心の病は、社会の病。

みんなが幸せに生きていけるように、より良い社会を求めて。

2010年3月17日水曜日

家族と教育

お疲れ様です、大森です。
忙しいという漢字は、心を亡くすということを表しているそうですよ。
忙しいのは、本当にいけませんね。

インフルエンザ騒ぎも終息に向かいつつある、というか行政とメディアが強引に終息に向かわせている感が無きにしも非ずですが(笑)。こういう危機的な状況の時には科学的な数字などをあげて理解促進を計るのが必要ですね。

さて、私たちの議論のテーマである「なぜゆとりをなくしてしまったか」、「その原因は教育では?」について投稿します。

ちょっと後戻りするようで恐縮ですが、小生は、やはり「家族」というものの困難さと、「ゆとりをなくしてしまった」ことは別の問題であり、かつ複雑に関係していると思っています。

まず「家族」は、いま映画監督の山田洋次さんが家族をテーマに「おとうと」という作品を撮られています。山田監督のお話では「現代における家族というものの難しさ」をテーマにしているそうです。

しかし、映画の歴史を振り返ると小津安二郎監督の一連の作品こそほとんど「家族の困難さ」をテーマにしており日本国内で沢山の人たちに観られただけではなく、欧米でも評価が高いことからすると、「家族」は戦前戦後にわたって国内外を問わず、私たちにとっていつまでも変わらない大変な問題なのだと思います。

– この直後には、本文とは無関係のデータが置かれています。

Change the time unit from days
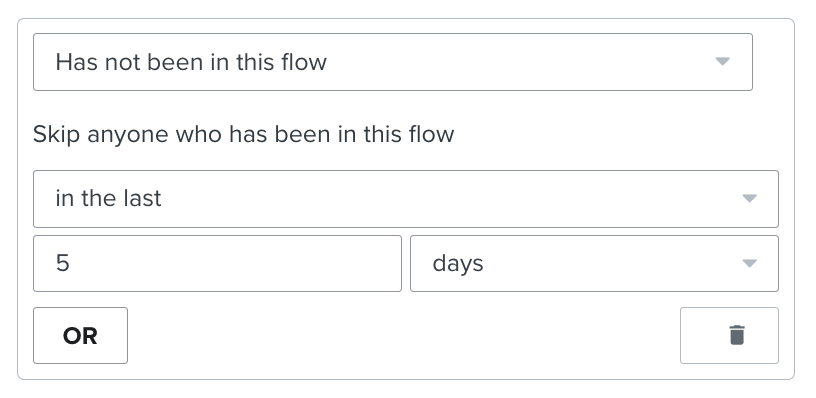Screen dimensions: 816x398 pyautogui.click(x=594, y=263)

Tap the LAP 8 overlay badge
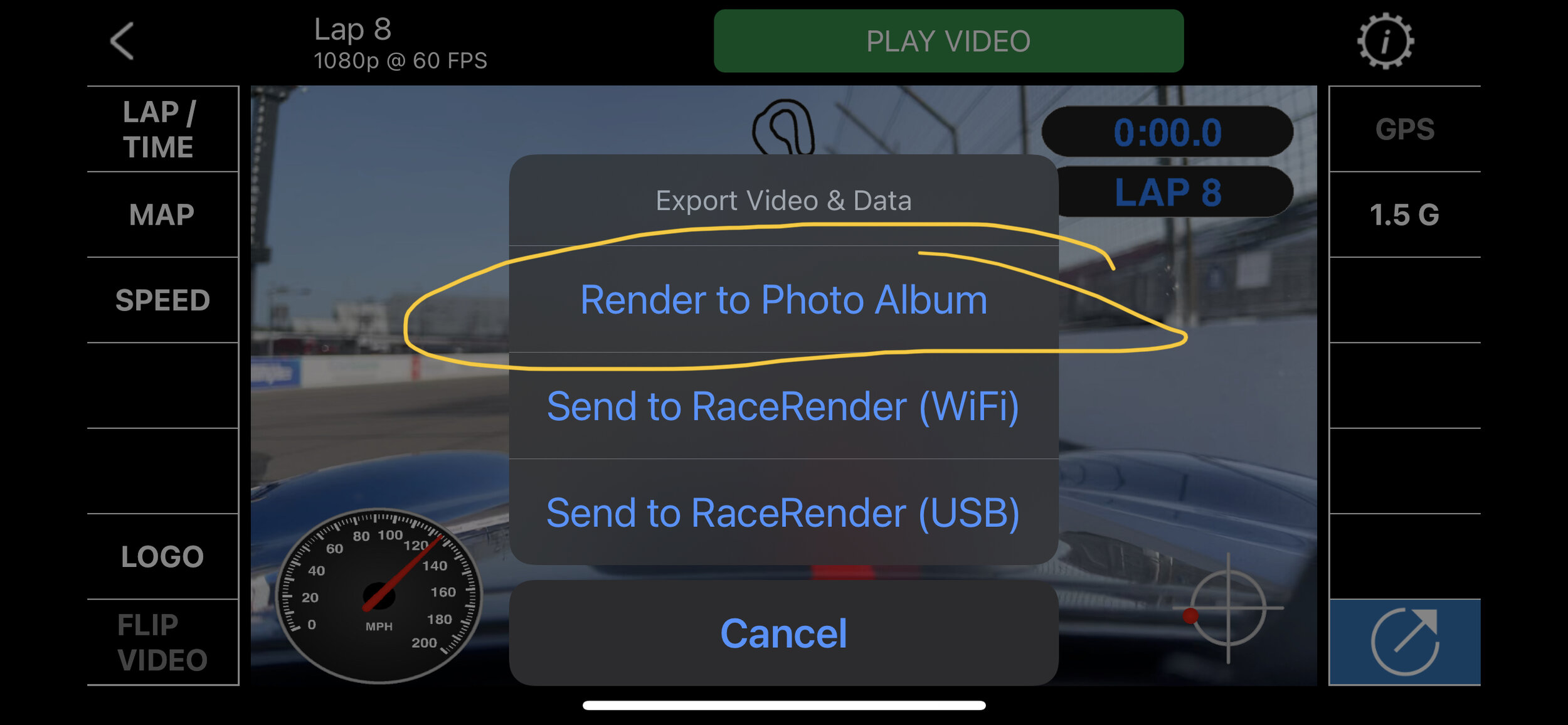pyautogui.click(x=1173, y=192)
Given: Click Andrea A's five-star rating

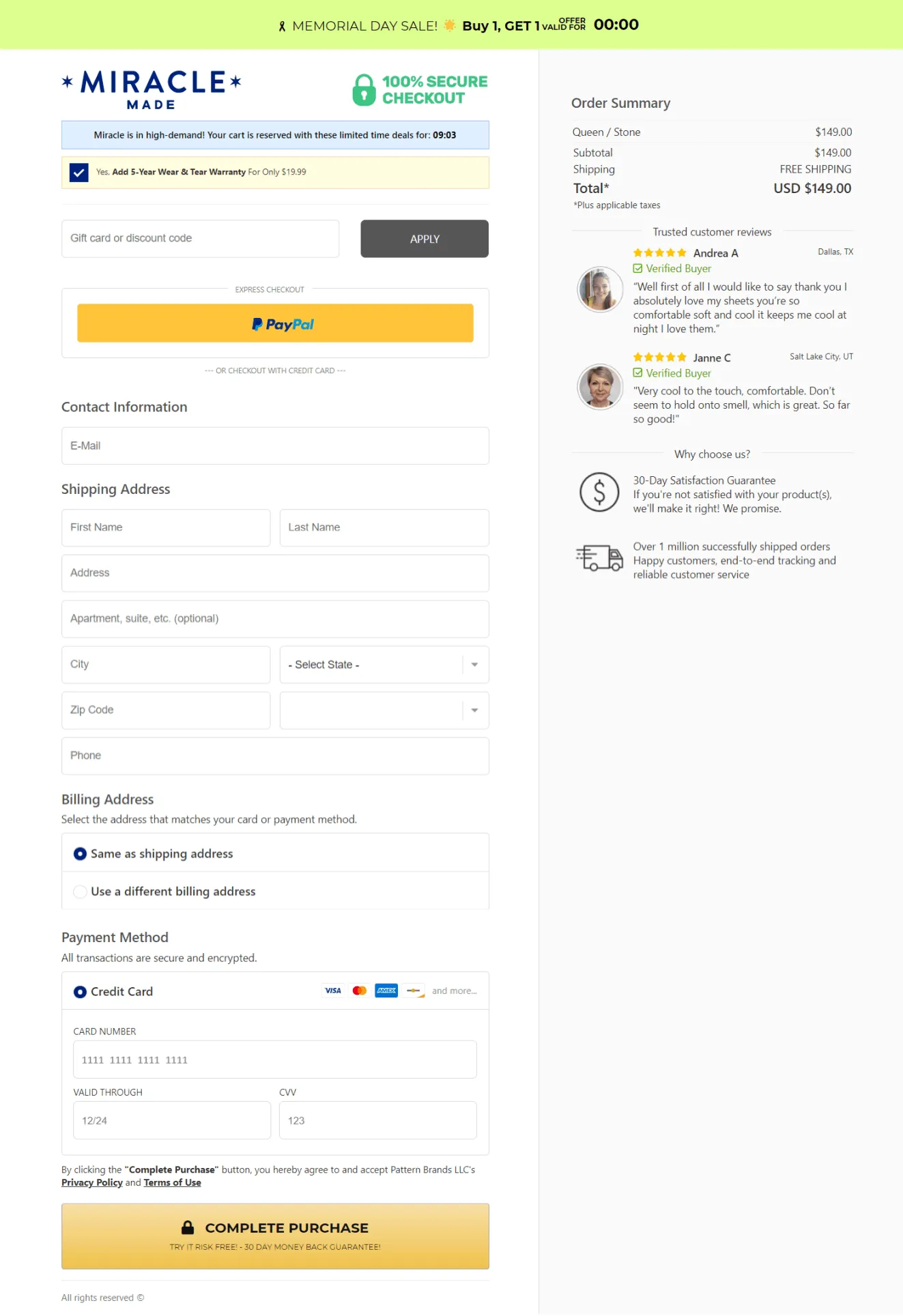Looking at the screenshot, I should (660, 252).
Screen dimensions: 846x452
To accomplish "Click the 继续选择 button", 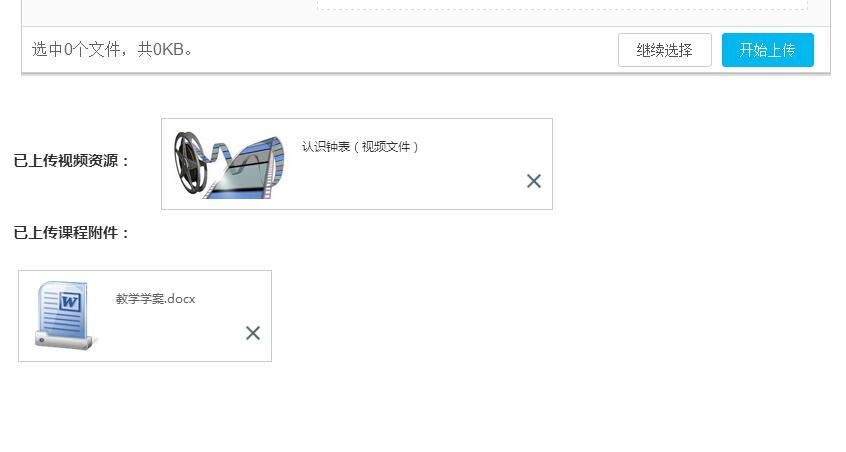I will (x=665, y=50).
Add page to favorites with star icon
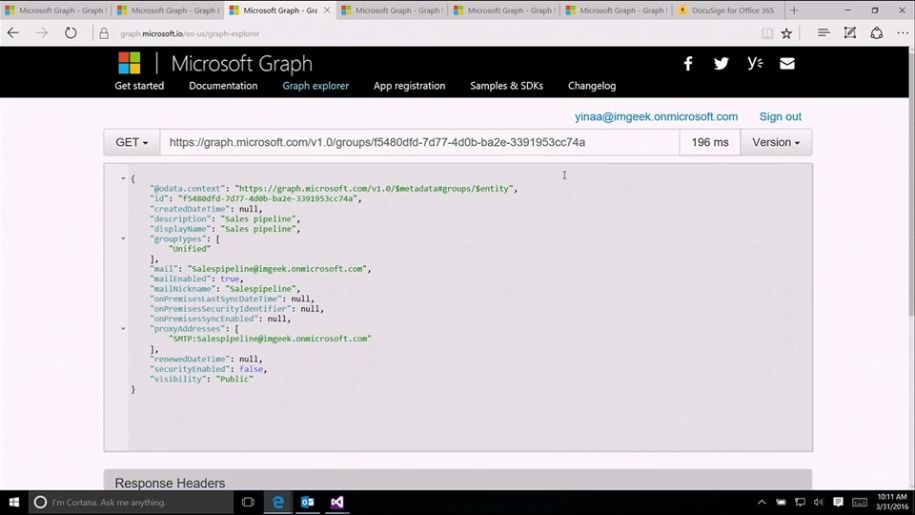 click(x=787, y=33)
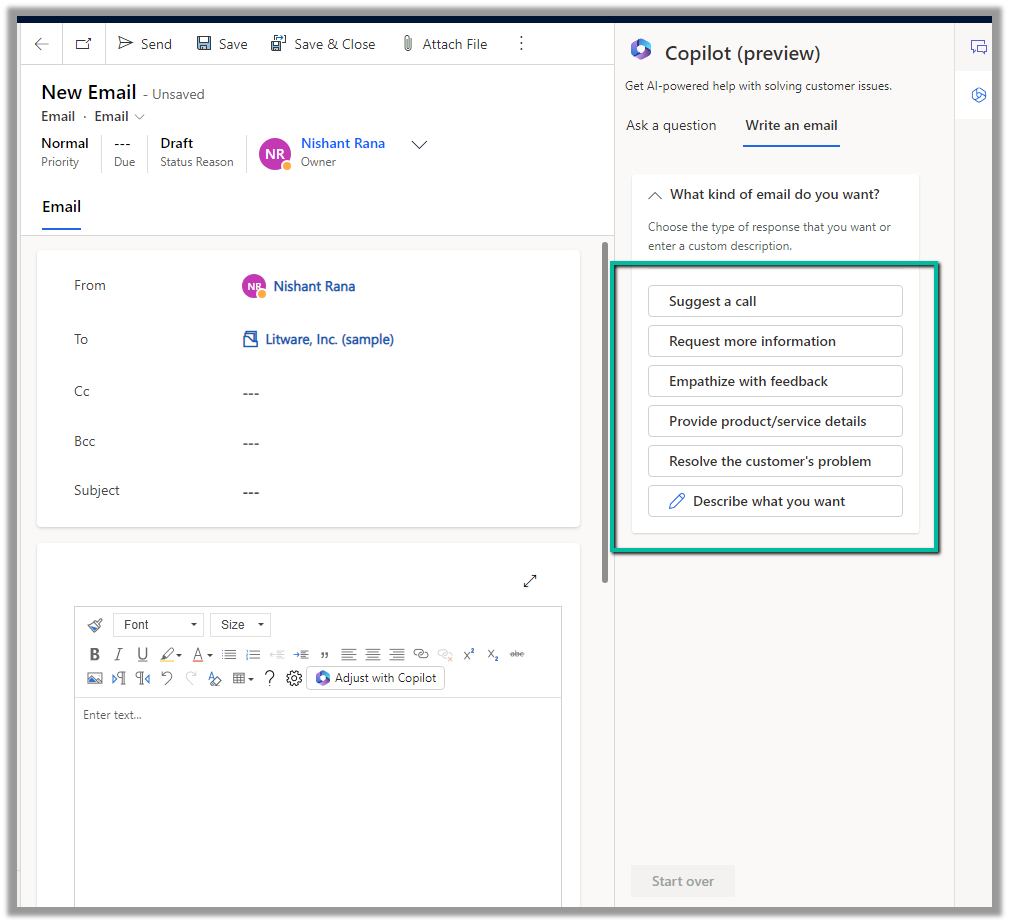Switch to Ask a question tab
Viewport: 1009px width, 923px height.
coord(671,126)
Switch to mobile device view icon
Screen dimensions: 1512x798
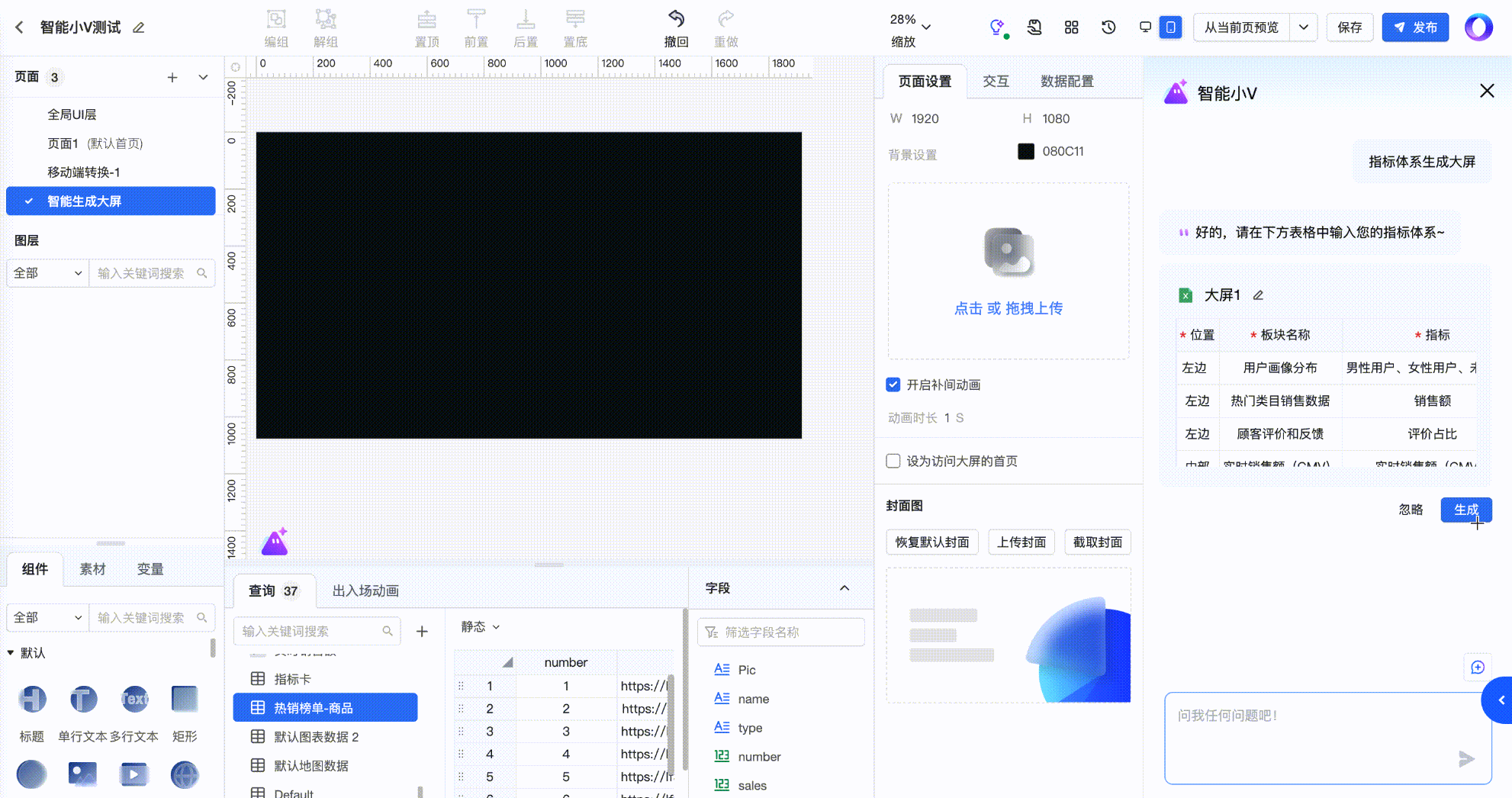pos(1170,27)
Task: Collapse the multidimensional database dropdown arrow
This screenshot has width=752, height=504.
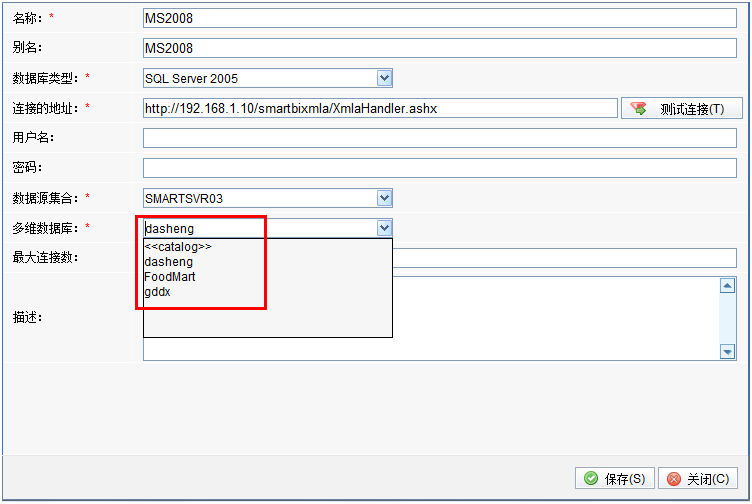Action: (384, 228)
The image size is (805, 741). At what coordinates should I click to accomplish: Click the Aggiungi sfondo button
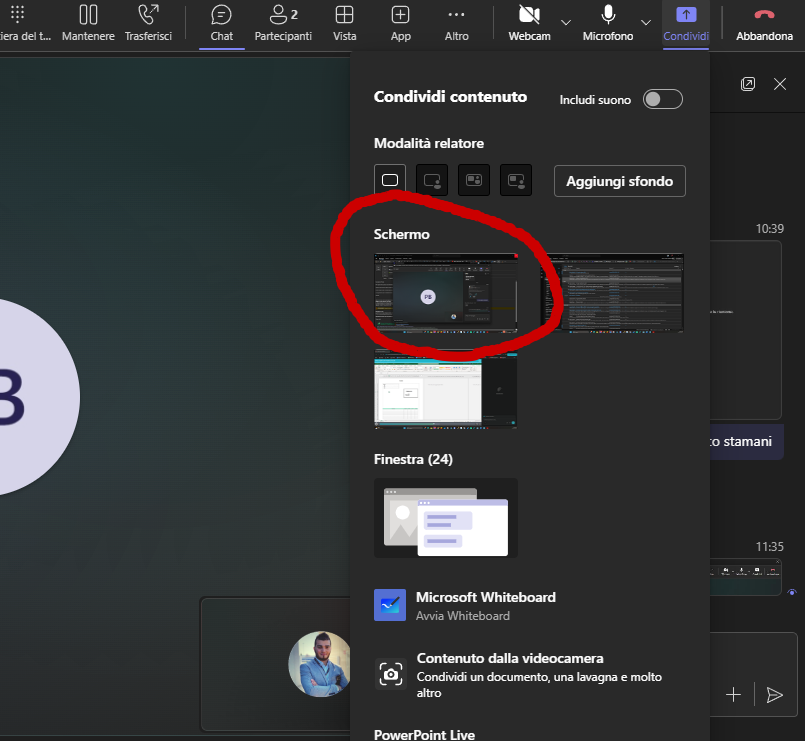[619, 181]
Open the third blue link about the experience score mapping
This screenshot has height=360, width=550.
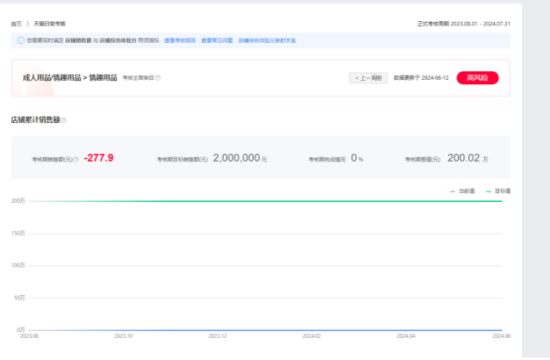coord(267,41)
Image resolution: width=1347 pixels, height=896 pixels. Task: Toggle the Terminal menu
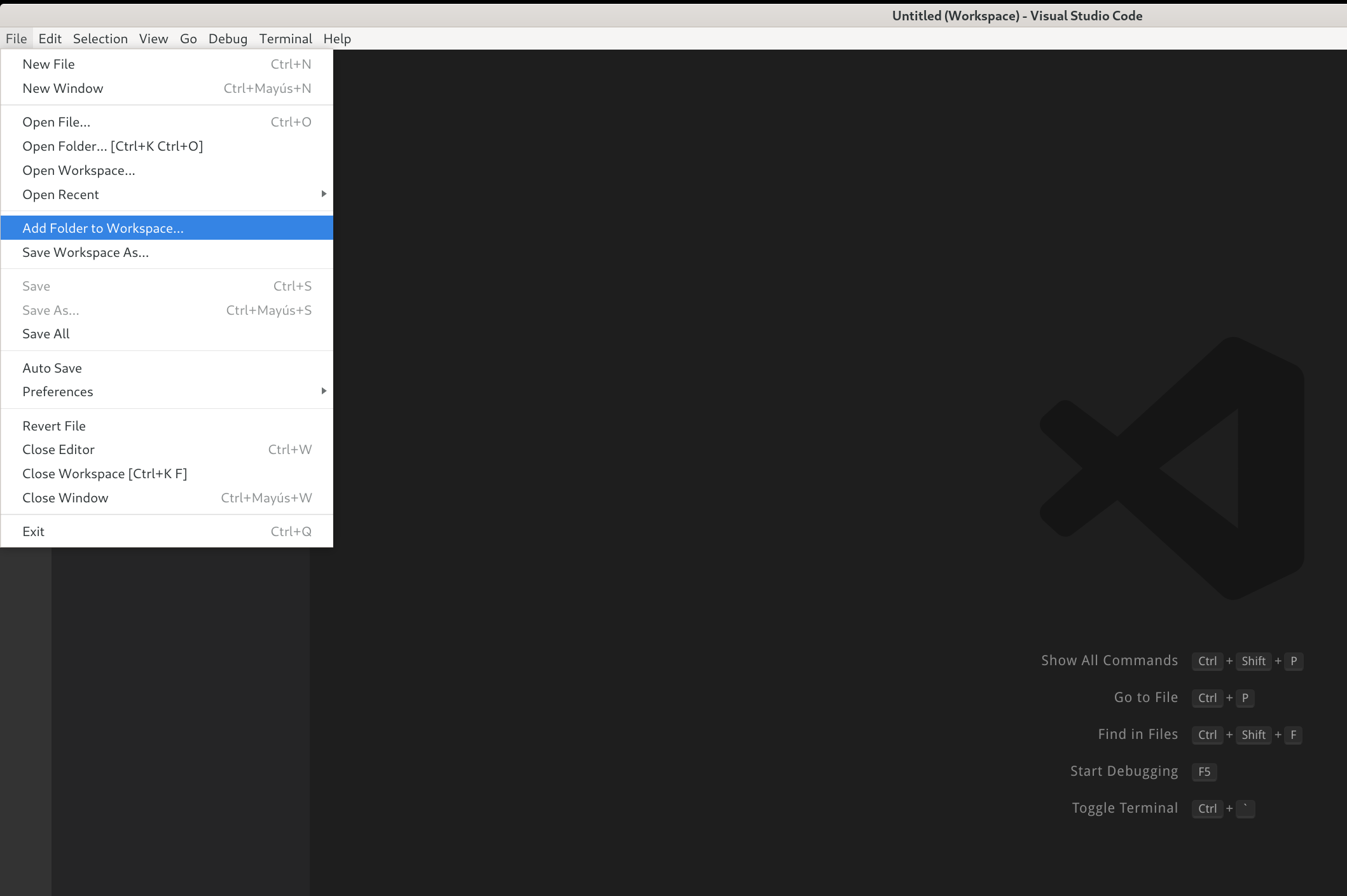point(284,38)
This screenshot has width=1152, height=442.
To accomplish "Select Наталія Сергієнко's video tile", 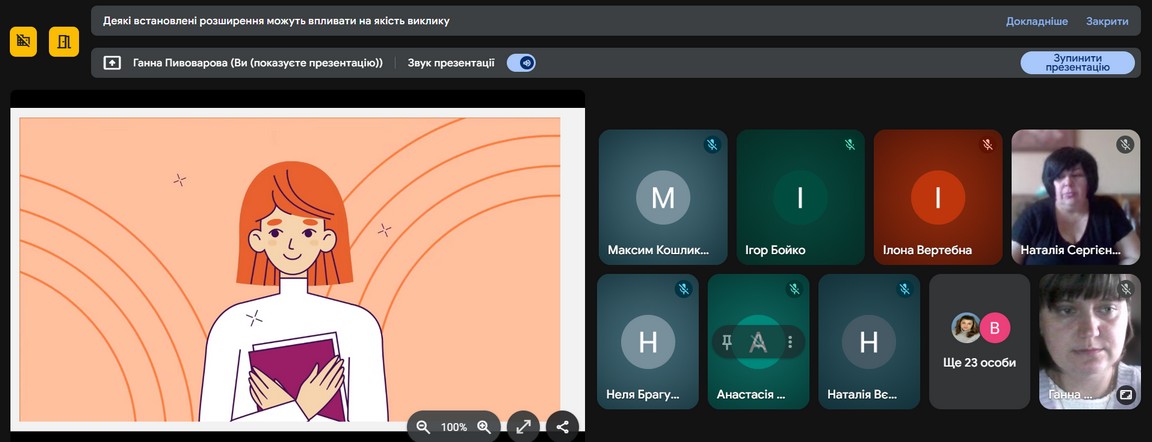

つまり、「家族」というものは時代や民族を問わずコミュニケーション不全であり、これからの将来も簡単に問題が解決するモノではないということだと思います。そのただでさえ不完全で難しい「家族」がゆとりをなくしてしまったのだから本当に大変です。

ゆとりを無くしている理由は、このブログでも以前から出ているお話ですが高度成長期向けの教育や家族のあり方を続けているからかもしれませんね。早川先生がおっしゃるとおりマスプロ教育に限界を感じて、先生と生徒がコの字型で学習する学校が出てきているそうです。

今までの学校は生徒を将来の生産者として育てるべく、自働的に管理する仕組みになっています。教室の本質は先生と生徒が向かい合って学習することではなく、試験時に先生が生徒の後ろに立ち、生徒が見えないところで監視をし、生徒自らが自分を管理することにあります。

でも現代は、きっとこのような管理の方法ができなくなっているのでしょうね。

社会の要請が「効率のよい生産者」から「賢明な消費者」を育成しなければならないとすると、多様性の中から唯一必要なものを選び出す能力を育成しなければなりませんね。とすると、コの字型の教室にするだけではダメでしょうね。

生徒たちにとって異質で多様なのは、一番身近にいるクラスメイトだと思います。やっぱりクラスメイトとの共同作業や自己発表やそれに対して意見を述べ合うなど、そのようなカリキュラムを入れていくのが良いのではないでしょうか。

学校は「効率のよい生産者」と「賢明な消費者」を育てる目的があるのですが、はたして「家族」にはどのような目的があるのでしょうかね、難しいです。